Dann taucht eine weitere Frage auf: Wie vielen Lichtenfelsern das Dolomiti unter Lydia Faggioni wohl Arbeit gegeben hat? Das Hauptpersonal, so ist zu erfahren, war immer italienisch beziehungsweise aus der Familie. Aber es dürften wohl über 40 Aushilfskräfte gewesen sein, wenn nicht gar mehr, so Lanz. Und Kaiser geht noch eine mathematische Stelle weiter: „Hunderte.“
Wie Faggioni wieder darauf zu sprechen kommt, dass 90 Prozent ihrer Kontakte und Freunde, auch „engste Freunde“, von hier seien, tut sich dazu eine Frage auf: Liegen manche von ihnen auf dem Lichtenfelser Friedhof und ist auch er ein Ort, der für sie Lichtenfels ist? Oder andersrum: Falls sie mal nach Lichtenfels zu Besuch kommen sollte, würde sie dann auch den hiesigen Cimitero, Camposanti beziehungsweise. die Necropoli gehen? „Si“, bekräftigt Faggioni in entschlossenem Tonfall.
Und dann kommt sie auf das zu sprechen, was sie an Lichtenfels gar nicht mag: „Ab Herbst das graue Wetter.“ Zu dem Gesagten bestellt sie sich ihr ganz persönliches Lieblingseis: Trüffeleis.
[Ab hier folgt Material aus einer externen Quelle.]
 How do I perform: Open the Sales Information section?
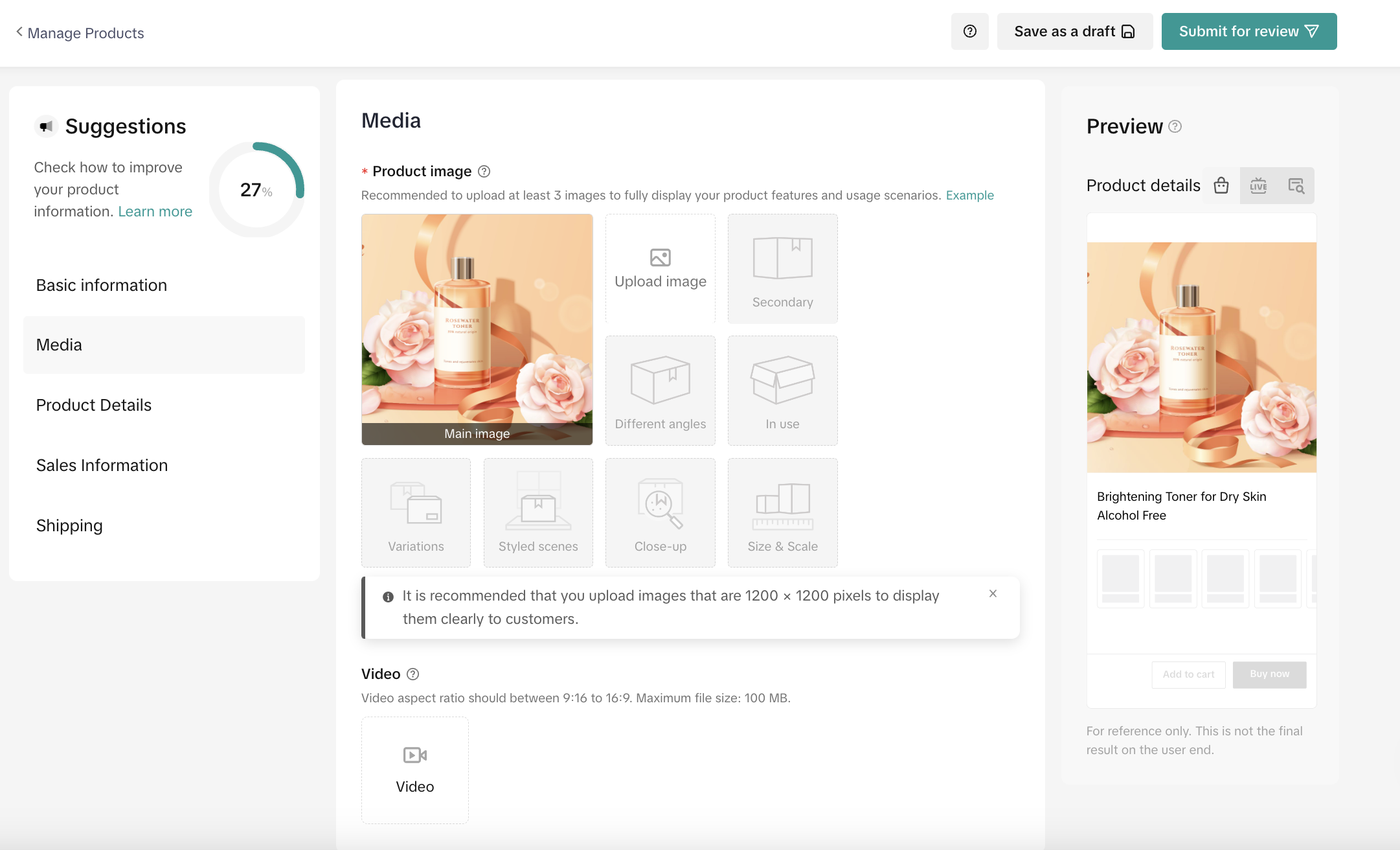click(x=102, y=465)
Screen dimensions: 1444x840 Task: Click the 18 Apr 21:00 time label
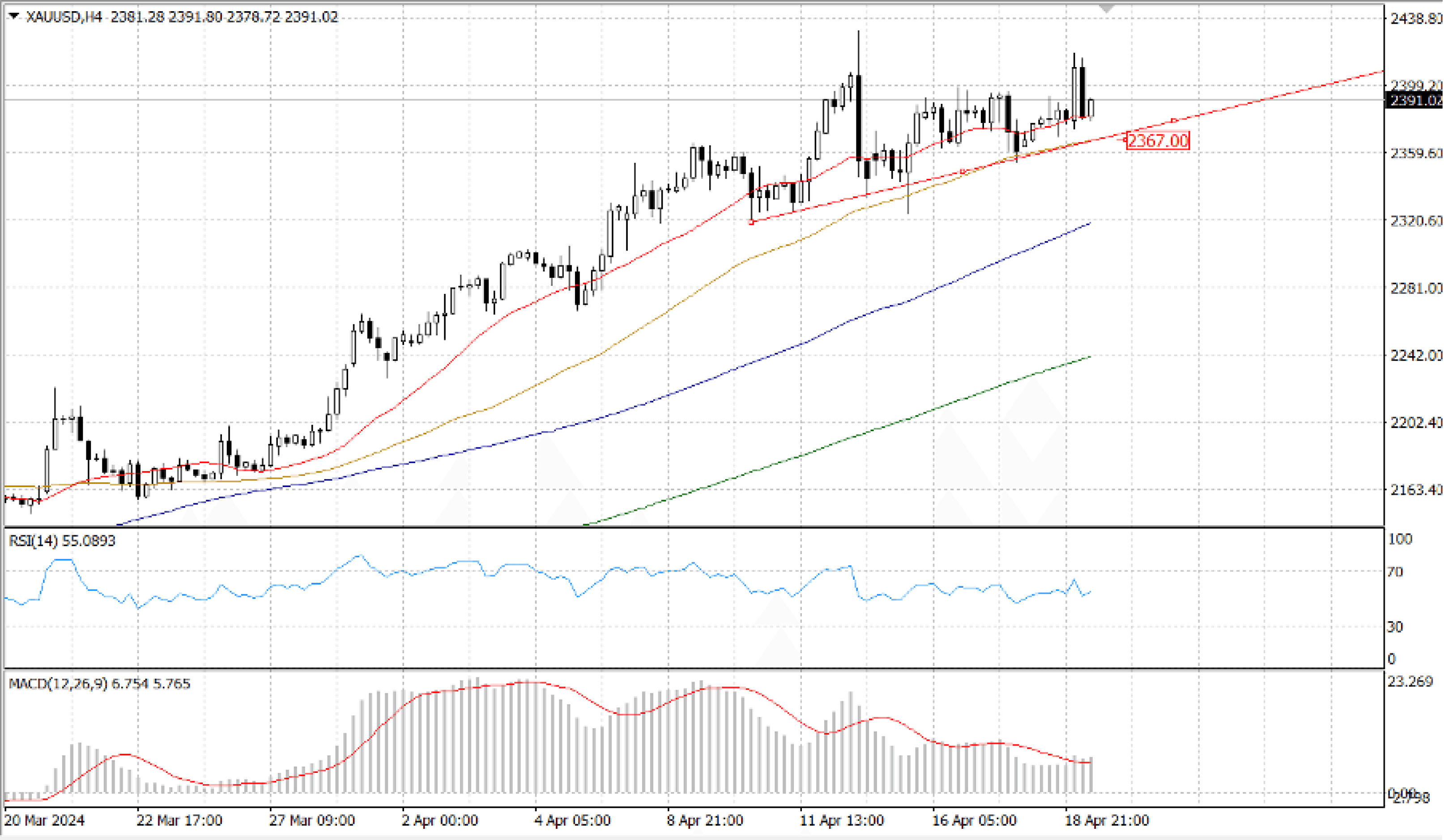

Die Entscheidung zu gehen, sei erst vor zwei Monaten gefallen. Doch, ja, sie würde gerne zu Besuch wiederkommen. Vielleicht zum Korbmarkt und vielleicht zum Schützenfest - „aber alles mit einem Vielleicht“, wie Faggioni sagt.
An diesem Tag hat es noch einige Lichtenfelser ins Dolomiti gezogen, um sich bei Rudy Lanz und Lydia Faggioni persönlich zu bedanken und zu verabschieden. Und dann taucht doch noch eine Frage auf, eine allerletzte: Was hat sie in Lichtenfels gelernt? Faggioni lacht, verschmitzt, milde und ganz wie eine nobile Signora. „Ich hab' keinen Bock“, sagt sie. Diesen Satz habe sie immer wieder mal aufgeschnappt und sich gefragt, was der wohl zu bedeuten habe. Dann habe sie es sich erklären lassen und fand es lustig. „Ich liebe Lichtenfels. Und alles, was ich gesagt habe, ist die Wahrheit“, schließt sie.
Ein Foto von Lichtenfels, so sagt sie außerdem, wird sie bei sich daheim in ihrer Toblacher Wohnung im Pustertal hängen haben. Die Abreise ist vor einigen Tagen erfolgt, jetzt kommt Lydia Faggioni im Eiscafé und in Lichtenfels nicht mehr vor.